Weather-wise you haven’t missed anything. Out in the yard this morning we crunched through a dusting of snow upon frost. A stormy cold wind was ripping the air apart and the starlings kept trying to find roosting spots on the disused chimney stack but broke up in disarray and went crashing through the air. Anto told us a funny story as we were walking.

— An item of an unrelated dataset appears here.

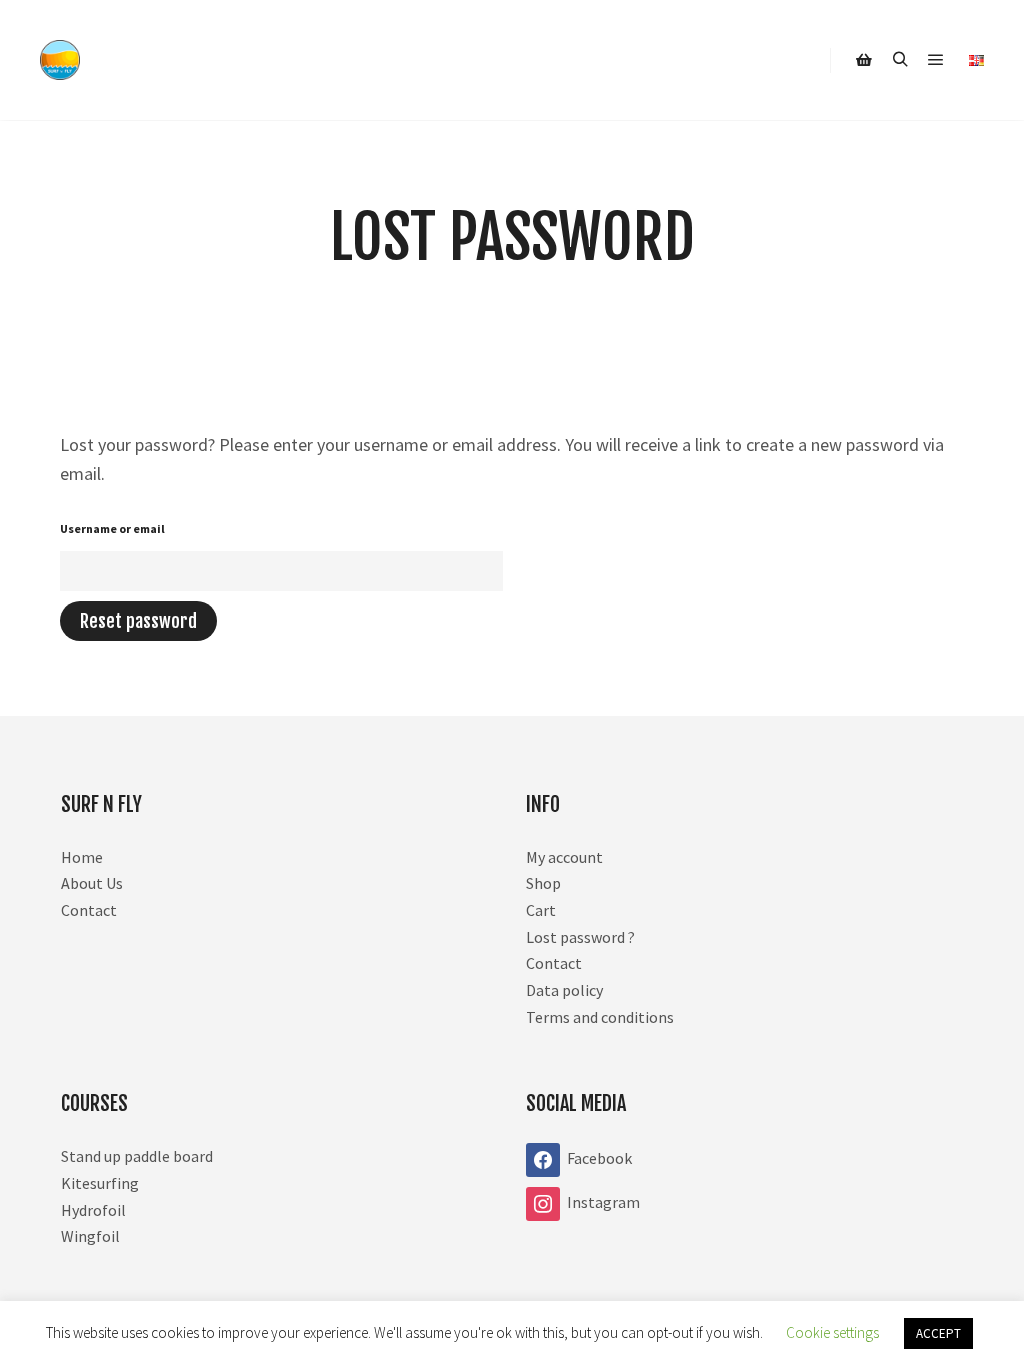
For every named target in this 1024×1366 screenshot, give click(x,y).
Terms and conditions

Years ago, around Christmas, he and three mates (labourers and an electrician) all went to the Hunting Lodge after work. One of them bet the others that he could steal a stag trophy off the wall without being caught. They placed their bets. The aspiring thief went to the bar and asked for a couple of plastic carry-out bags. In two moves he had the stag’s head off the wall and under the table, and its antlers covered over with the bags. Then he put the head under his coat and they all walked out, caught a black taxi to Twinbrook and got out opposite the Hitchin Post where the two who lost the bet went to buy a carry-out. When the two emerged from the bar there was a small crowd gathered behind their friends. Anto’s mate had removed the bags and stuck the stag’s head on a hedge, tied an electric wire around its neck like a rope and pretended to be struggling with it!

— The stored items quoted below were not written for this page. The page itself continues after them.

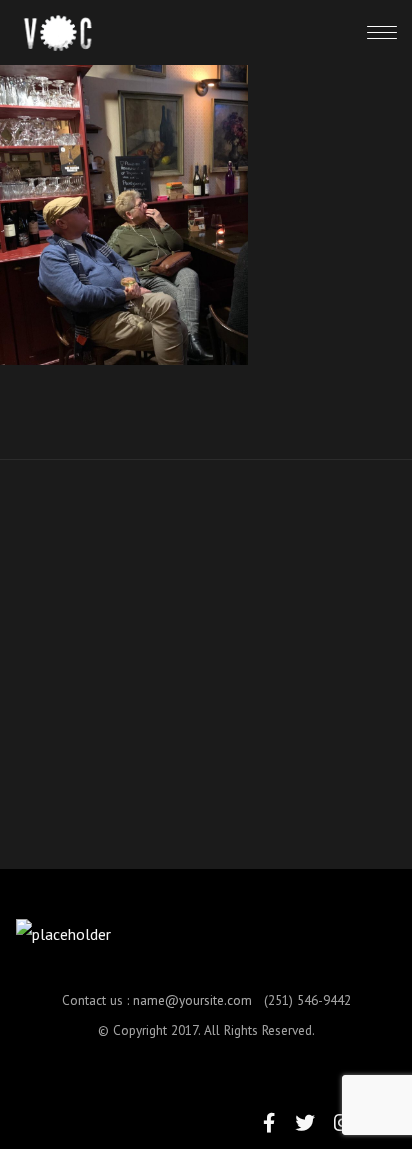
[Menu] (382, 32)
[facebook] (269, 1122)
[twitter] (305, 1122)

It was dark and most of the crowd had a fair sup of drink. The guys told the people they had caught the reindeer on the mountain and were bringing it home as a pet for the kids. Anto said that you could see the stag’s big artificial glassy eyes and its tongue protruding and every now and again when they pulled ‘the rope’ the crowd moved back a few feet as it reared up at them. Then, the lads pulled too hard and to gasps and astonishment from the crowd the head landed on the footpath. Then it was, “Fuckin bastards”, “That wasn’t funny”, “I knew you couldn’t get reindeers on the mountain.” He had us doubled-up!

I think society can sleep safely in its bed at night, rest-assured that the most dangerous men in the country are all under lock and key.